→ **Text section**:
-*-

Those plans, the president said, necessitated a drone strike against Soleimani because he posed an "imminent threat" to American lives in Iraq and elsewhere in the region.
Trump first raised the point Thursday afternoon.
"We did it because they were looking to blow up our embassy," he told reporters. "We also did it for other reasons that were very obvious. Somebody died, one of our military people died, people were badly wounded just a week before."
Later that day, he implied Soleimani was planning attacks on more than one US embassy.
"Soleimani was actively planning new attacks, and he was looking very seriously at our embassies, and not just the embassy in Baghdad," the president said at a rally in Ohio on Thursday night. "But we stopped him, and we stopped him quickly, and we stopped him cold."
On Thursday night, he told Fox News' Laura Ingraham four embassies were involved in the alleged plot, though he didn't specify which ones.
There's a glaring loophole in these claims: If Soleimani was planning to attack one or more US embassies and it was evidence of an "imminent threat," why wasn't Congress informed about it when administration officials briefed them on the strike this week?
Senior officials involved in planning and carrying out the strike have said they can't divulge more information about what led to the strike, including the underlying intelligence they said supported the measure, to protect sources and methods. Some suggested that Congress can't be trusted not to leak sensitive information about the operation to the public.
But the president didn't hesitate to discuss Soleimani's alleged plans at his rally Thursday night or with Ingraham, a nationally syndicated radio and TV personality, in a clip that aired on Fox News on Friday.
Some lawmakers have also expressed skepticism about the president's claims.
"Let's be clear - if there was evidence of imminent attacks on four embassies, the Administration would have said so at our Wednesday briefing," Sen. Chris Murphy of Connecticut tweeted. "They didn't.So either Fox News gets higher level briefings than Congress ... or ... wait for it ... there was no such imminent threat."

-*-

→ **Recorded data**:
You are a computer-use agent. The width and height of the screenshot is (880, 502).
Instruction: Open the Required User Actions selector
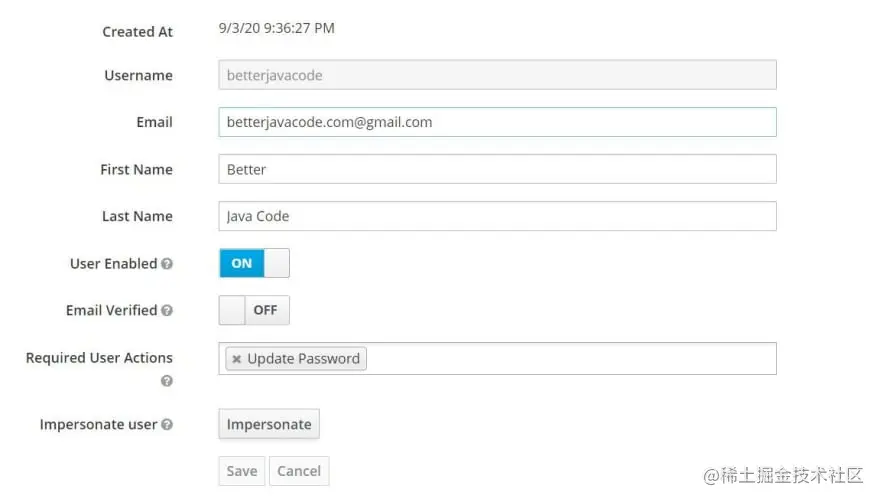[x=570, y=358]
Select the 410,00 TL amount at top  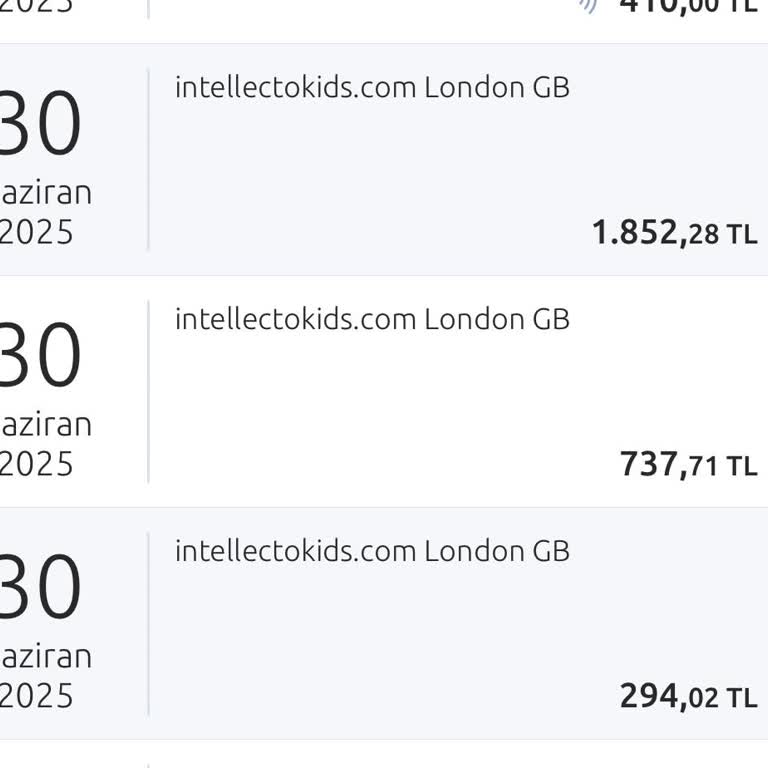pos(688,5)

-*-

→ **List of tasks**:
(A) Name every person identified by name in the Soleimani strike article.
(B) Continue the Soleimani strike article from its final sentence.

→ **Exercise answers**:
(A)
- Soleimani
- Trump
- Laura Ingraham
- Chris Murphy

(B)
Sen. Bob Menendez of New Jersey made a similar point earlier Friday, saying on MSNBC that lawmakers were not given any information or intelligence suggesting Soleimani was planning an embassy attack at this week's briefing.
Soleimani's assassination kicked off a series of escalatory actions from both Washington and Tehran that simmered down earlier this week after Iran fired several missiles at US bases in Iraq that resulted in no American casualties. Trump subsequently announced that "all is well" and that the conflict had been de-escalated.
The Trump administration on Friday announced harsh new sanctions on Iran, indicating that tensions between the US and Iran haven't yet died down - in fact, they may soon flare up again.
The president's actions also led to harsh blowback from Democratic lawmakers and some Republicans who expressed concern that Congress had not been consulted or notified prior to the drone strike.
To that end, the House of Representatives on Thursday passed a War Powers Resolution that would drastically curtail the president's ability to take further military action against Iran. It passed on a largely party-line vote, though eight Democrats voted against it, and three Republicans voted in favor of it.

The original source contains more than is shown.